Published on NewsOK Modified: February 11, 2013 at 6:10 pm •  Published: February 11, 2013

JEFFERSON CITY, Mo. (AP) — Some Missouri lawmakers already hesitant to expand Medicaid now have a new reason to object: the potential effect on the state's debt.

Republican members of the Senate Appropriations Committee raised concerns Monday that an expanded Medicaid health care program could hurt the state's stellar credit rating, making it more expensive for Missouri to issue bonds.

Missouri currently enjoys a AAA credit rating — a fact that Democratic Gov. Jay Nixon and Republican legislative leaders alike frequently tout as evidence of their conservative financial management. But Moody's Investors Service last week assigned a negative outlook to Missouri because of its link to the federal government. That means a downgrade in the federal government's credit rating likely also would result in a downgrade in Missouri's credit rating.

Moody's cited two areas of concern are the amount of federal purchasing in Missouri, such as for military contracts, and the proportion of the state budget comprised by the federally and state-funded Medicaid program.

Missouri is projected to spend about $8.5 billion on Medicaid this year, about 35 percent of the state's $24 billion operating budget. Under Nixon's budget proposal for next year, Medicaid spending would rise to $9.9 billion — about 38 percent of the total budget. Nixon has touted the Medicaid expansion as the right thing to do to — both for the health of an estimated 260,000 lower-income adults who would be added to the rolls and to ensure Missouri gets a good return on the federal taxes its citizens pay.

Nixon and some lawmakers also have proposed a state bond issue for public facilities such as colleges, universities, parks and a state mental health hospital. A lower credit rating could increase the interest rate that Missouri would pay on new bonds.

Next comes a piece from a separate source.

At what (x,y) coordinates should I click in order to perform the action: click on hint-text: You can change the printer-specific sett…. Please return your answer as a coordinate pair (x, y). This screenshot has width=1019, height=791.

Some senators on Monday questioned whether a larger Medicaid program could make it even more likely that the state's crediting rating could be downgraded.

"We're faced right now with making a pretty darn big decision on Medicaid, and that is if we're going to basically hitch our wagon a lot tighter to the federal government," said Senate Appropriations Committee Chairman Kurt Schaefer, R-Columbia. "What does that mean for long-term economic stability for the state of Missouri?